TASK DETAILS: Find the word "agent" in the listing below, then return every line it appears in.

##############################

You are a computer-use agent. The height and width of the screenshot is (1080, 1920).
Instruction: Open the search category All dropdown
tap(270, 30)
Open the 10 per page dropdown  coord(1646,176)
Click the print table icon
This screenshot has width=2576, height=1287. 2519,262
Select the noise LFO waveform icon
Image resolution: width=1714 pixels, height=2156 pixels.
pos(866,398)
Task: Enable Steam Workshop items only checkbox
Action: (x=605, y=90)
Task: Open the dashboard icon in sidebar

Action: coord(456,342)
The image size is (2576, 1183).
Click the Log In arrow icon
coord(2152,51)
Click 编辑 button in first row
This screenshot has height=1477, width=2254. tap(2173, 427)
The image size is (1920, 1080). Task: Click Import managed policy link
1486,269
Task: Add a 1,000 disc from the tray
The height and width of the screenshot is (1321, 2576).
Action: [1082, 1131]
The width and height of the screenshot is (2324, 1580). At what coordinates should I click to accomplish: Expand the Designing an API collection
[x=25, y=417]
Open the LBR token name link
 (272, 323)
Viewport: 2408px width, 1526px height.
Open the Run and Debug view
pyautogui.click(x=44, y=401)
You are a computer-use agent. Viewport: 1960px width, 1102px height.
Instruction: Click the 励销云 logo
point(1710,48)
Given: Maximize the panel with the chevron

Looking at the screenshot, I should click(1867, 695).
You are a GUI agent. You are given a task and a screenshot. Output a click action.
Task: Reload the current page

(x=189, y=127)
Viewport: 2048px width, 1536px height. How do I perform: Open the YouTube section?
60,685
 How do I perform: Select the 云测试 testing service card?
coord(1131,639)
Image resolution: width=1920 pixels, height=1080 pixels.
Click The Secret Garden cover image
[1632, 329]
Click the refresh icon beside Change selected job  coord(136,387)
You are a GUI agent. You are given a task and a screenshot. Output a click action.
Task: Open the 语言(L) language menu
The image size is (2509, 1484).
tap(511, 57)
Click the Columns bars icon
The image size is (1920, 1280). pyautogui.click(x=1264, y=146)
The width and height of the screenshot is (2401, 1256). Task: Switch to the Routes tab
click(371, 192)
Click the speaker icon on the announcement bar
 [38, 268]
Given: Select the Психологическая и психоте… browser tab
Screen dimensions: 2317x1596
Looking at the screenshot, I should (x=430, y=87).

##############################

RESPONSE:
You are a computer-use agent. The height and width of the screenshot is (1080, 1920).
You are a computer-use agent. Viewport: 1960px width, 1102px height.
You are a GUI agent. You are given a task and a screenshot. Output a click action.
You are a GUI agent. You are given a task and a screenshot. Output a click action.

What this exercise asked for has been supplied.